Figure A1 Illustration of the quantile–quantile method for min. and max. of SST time series for a grid point in the central Pacific: GCM historical simulation (blue, a), GCM projected scenario (red, a), observed SST (dashed, b), reconstructed future SST (thick, b).

A2 Quantile–quantile method

This method has been proposed and described in Ashfaq et al. (2011). It consists of adding, for each grid point and each calendar month's quantile in the observations, the corresponding quantile change in the GCM data set, i.e. the difference between the maximum SST in the projected scenario and in the historical simulation, between the second highest SSTs in the two simulations and so on for each ranked SST quantile. However, unlike Ashfaq et al. (2011), we did not create a new SST field for the present by replacing SST from the GCM in the historical period with its corresponding quantile in the observations, but we directly added the quantile change to the corresponding quantile of the observational time series (Fig. A1). This conserves the chronology of the observations and their inter-annual variability in estimated SSTs for the future. In our results, we noticed a large fine-scale spatial variability in the constructed bias-corrected SSTs that was due to the large spatial variability of the climate change increments (quantile change) calculated individually for each pixel. To fix this, we applied a slight spatial filtering (three-grid-point Hann box filter; Blackman and Tukey, 1959) of the quantile shifts in order to produce more consistent SST fields.

Appendix B: Bias-correction methods: sea-ice concentration

B1 LUT method

This section presents the LUT linking SST and SIC using data from the CNRM-CM5 historical simulation (Fig. B1). The LUT obtained is clearly different from the one obtained using SST and SIC from the observations (Fig. 1).

Figure B1 Look-up tables linking SST and SIC for the Arctic (a) and the Antarctic (c) built using 1971–2000 CNRM-CM5 historical simulation data and the associated uncertainty (root mean square error) in the computed SIC average (b, d).

Table B1 CMIP5 AOGCMs used to build the analogue candidate list.

B2 Analogue method

In this section, the sectors of the Arctic and the Antarctic used in the analogue method for the bias correction of SIC are presented (Fig. B2). We also present the list of AOGCMs used to build the analogue candidate library.

Figure B2 Geographical sectors used for the analogue method: (1) Canadian Archipelago, (2) Hudson Bay, (3) Baffin Bay and the Danish straits, (4) north-east Atlantic, (5) Baltic Sea, (6) Barents Sea, (7) Kara and White Sea, (8) Laptev and East Siberian Sea, (9) Beaufort Sea, (10) Arctic Basin, (11) Bering Sea, (12) Sea of Okhotsk, (13) Weddell Sea, (14) East Atlantic, (15) West Indian Ocean, (16) East Indian Ocean, (17) West Pacific, (18) Ross Sea, (19) Amundsen and Bellingshausen Sea.

** Record set **
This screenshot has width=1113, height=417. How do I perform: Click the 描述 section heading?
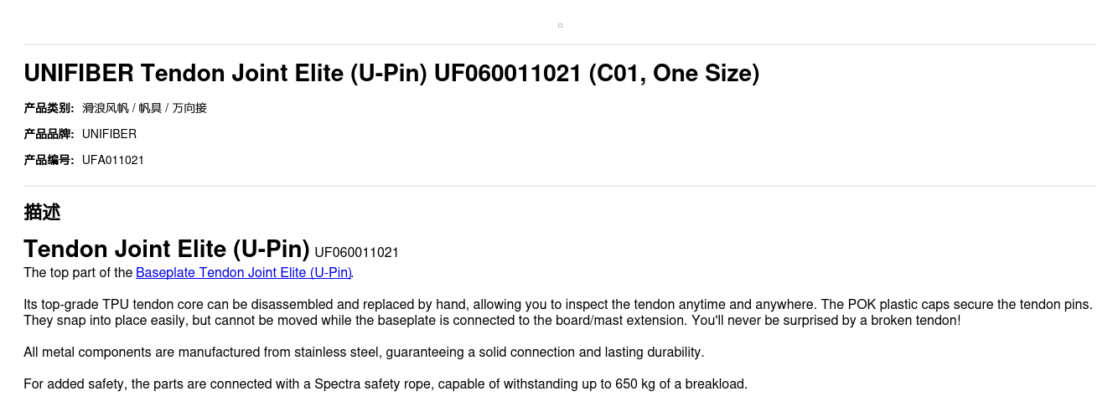tap(42, 213)
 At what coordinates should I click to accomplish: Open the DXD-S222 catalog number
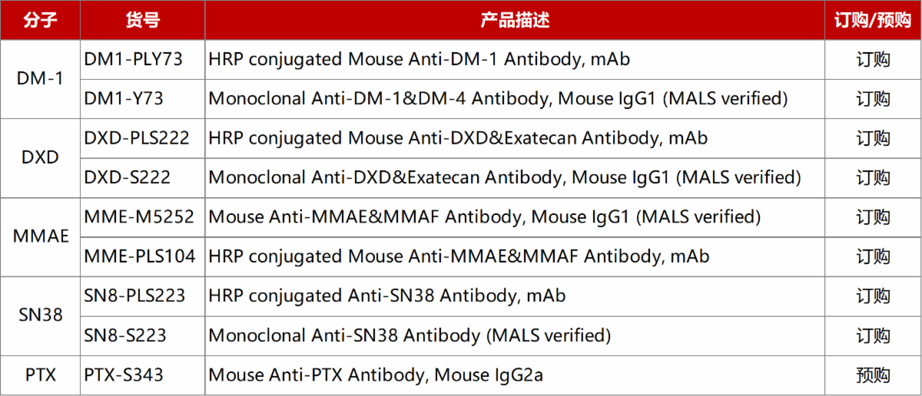pos(128,178)
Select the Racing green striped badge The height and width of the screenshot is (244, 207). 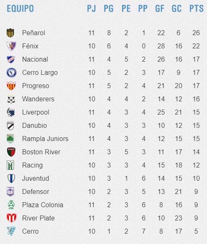tap(10, 165)
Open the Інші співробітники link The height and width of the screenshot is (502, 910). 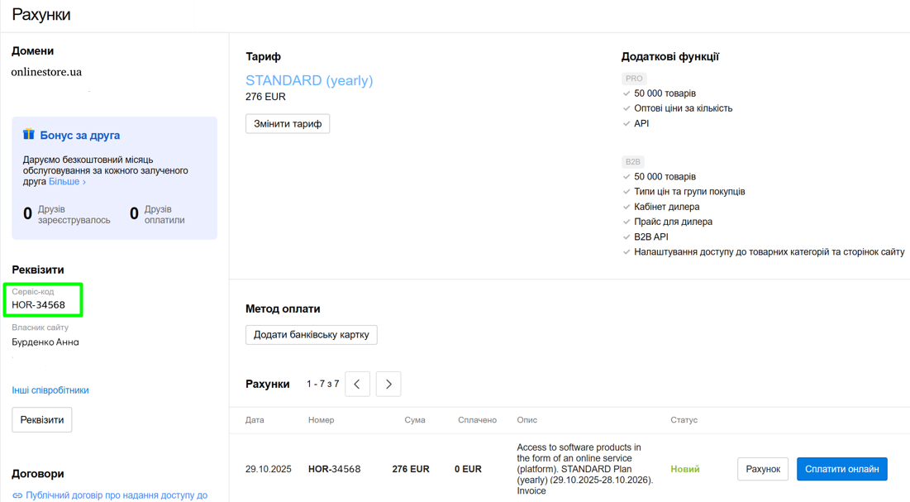click(50, 390)
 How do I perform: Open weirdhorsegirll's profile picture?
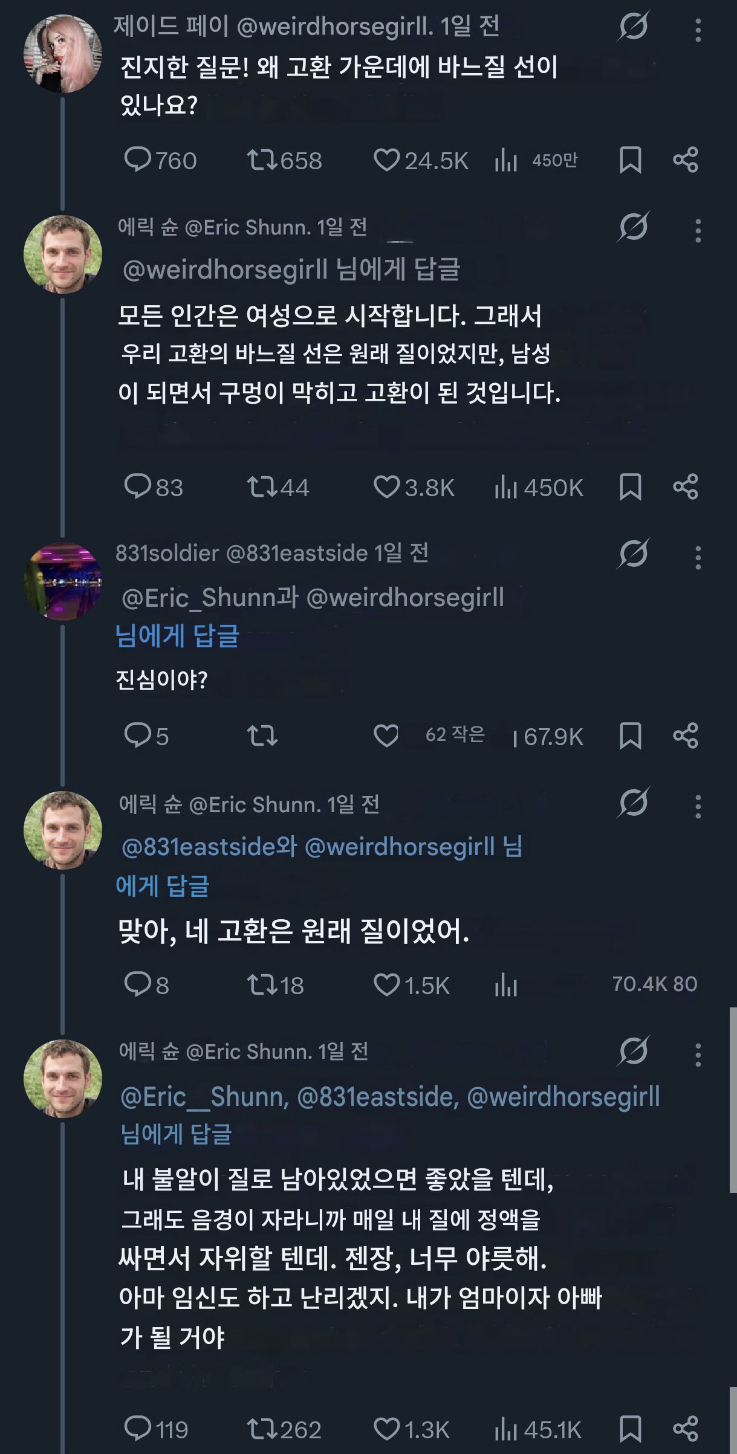coord(63,54)
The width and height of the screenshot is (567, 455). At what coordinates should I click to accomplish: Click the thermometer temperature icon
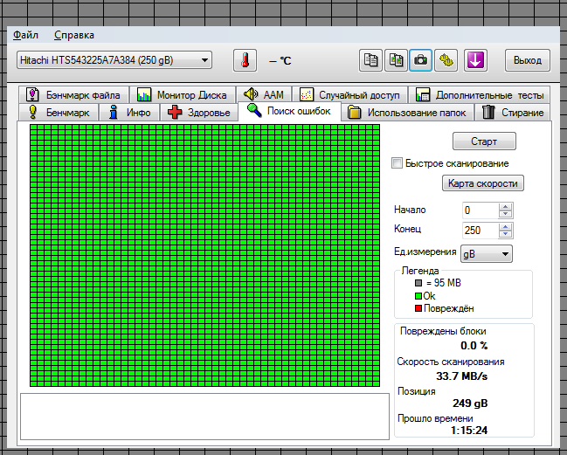click(x=245, y=60)
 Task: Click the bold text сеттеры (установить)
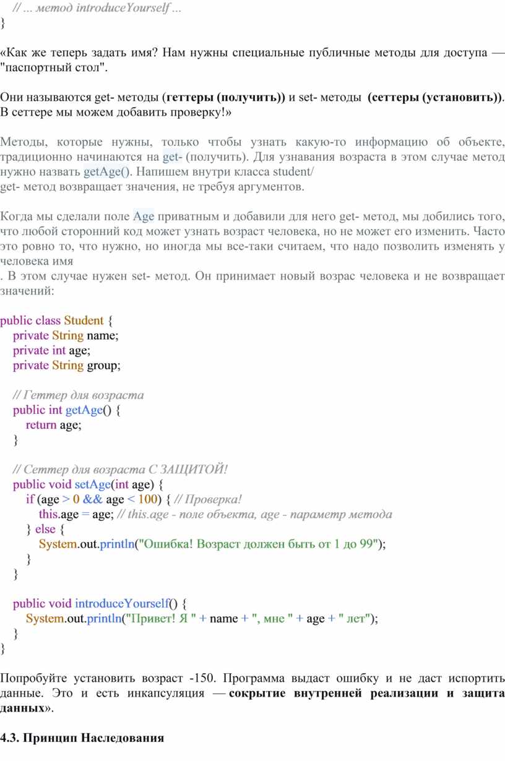point(435,97)
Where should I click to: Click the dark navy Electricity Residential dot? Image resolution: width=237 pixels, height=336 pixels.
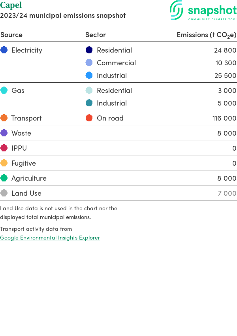[x=89, y=50]
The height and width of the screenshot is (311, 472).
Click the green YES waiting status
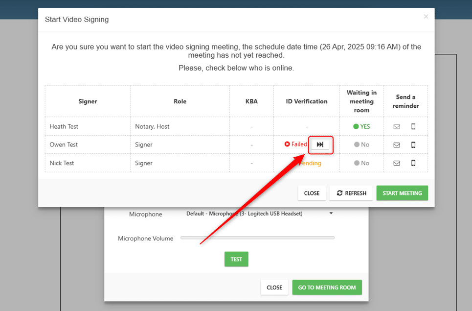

** Prompt A **
Could you set down the part of the bias-correction appendix that opens with the words containing "Figure A1 Illustration of" and closes with "future SST (thick, b)."?
** Prompt B **
Does the bias-correction appendix support each statement below? Answer yes or no for each, and quote the deciding words.
(i) The authors created a new SST field for the present by replacing GCM historical-period SST with its corresponding observed quantile.
(ii) The quantile shifts were smoothed with a three-grid-point Hann box filter.
(iii) The look-up table built from CNRM-CM5 historical data closely matches the one built from observations.
** Prompt C **
According to the bias-correction appendix, why did the authors apply spatial filtering to the quantile shifts?
The entries have no connection to the bias-correction appendix.

** Written reply A **
Figure A1 Illustration of the quantile–quantile method for min. and max. of SST time series for a grid point in the central Pacific: GCM historical simulation (blue, a), GCM projected scenario (red, a), observed SST (dashed, b), reconstructed future SST (thick, b).

** Written reply B **
(i) No: "we did not create a new SST field for the present by replacing SST from the GCM in the historical period with its corresponding quantile in the observations"
(ii) Yes: "three-grid-point Hann box filter"
(iii) No: "The LUT obtained is clearly different from the one obtained using SST and SIC from the observations"

** Written reply C **
The constructed bias-corrected SSTs showed a large fine-scale spatial variability. This came from the large spatial variability of the quantile changes, which were calculated individually for each pixel. The slight spatial filtering was applied to produce more consistent SST fields.